Perindopril arginine is a stable L-arginine salt of perindopril. Perindopril, a pro-drug, is hydrolyzed to perindoprilat, which inhibits ACE in humans and in animals. It is indicated for the treatment of hypertension, heart failure and coronary artery disease. Perindopril arginine may be used in monotherapy or in combination with other classes of antihypertensive therapy.

TAK-536 (generic name: azilsartan) is an angiotensin II type 1 receptor blocker, discovered by Takeda and its mechanism of action is to lower blood pressure by inhibiting action of a vasopressor hormone Angiotensin II. Angiotensin II type 1 receptor antagonists have become an important drug class in the treatment of hypertension and heart failure. TAK-536 is in phase III clinical trial for treatment hypertension. This drug also known as active metabolite of the prodrug azilsartan medoxomil (also known as azilsartan kamedoxomil), but in some countries azilsartan rather than its prodrug is used for oral treatment.

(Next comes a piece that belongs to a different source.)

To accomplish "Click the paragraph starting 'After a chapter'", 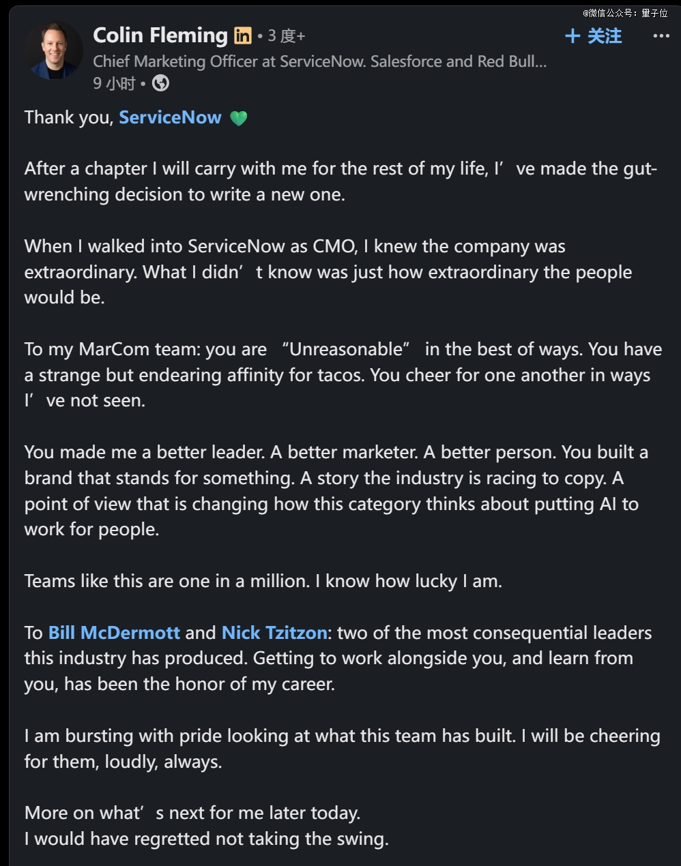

Clevidipine is a dihydropyridine calcium channel blocker. Clevidipine is marketed under the trade name Cleviprex, indicated for the reduction of blood pressure (BP) when oral therapy is not feasible or not desirable. Clevidipine is a dihydropyridine L-type calcium channel blocker. L-type calcium channels mediate the influx of calcium during depolarization in arterial smooth muscle. Experiments in anesthetized rats and dogs show that clevidipine reduces mean arterial blood pressure by decreasing systemic vascular resistance. Clevidipine does not reduce cardiac filling pressure (pre-load), confirming lack of effects on the venous capacitance vessels.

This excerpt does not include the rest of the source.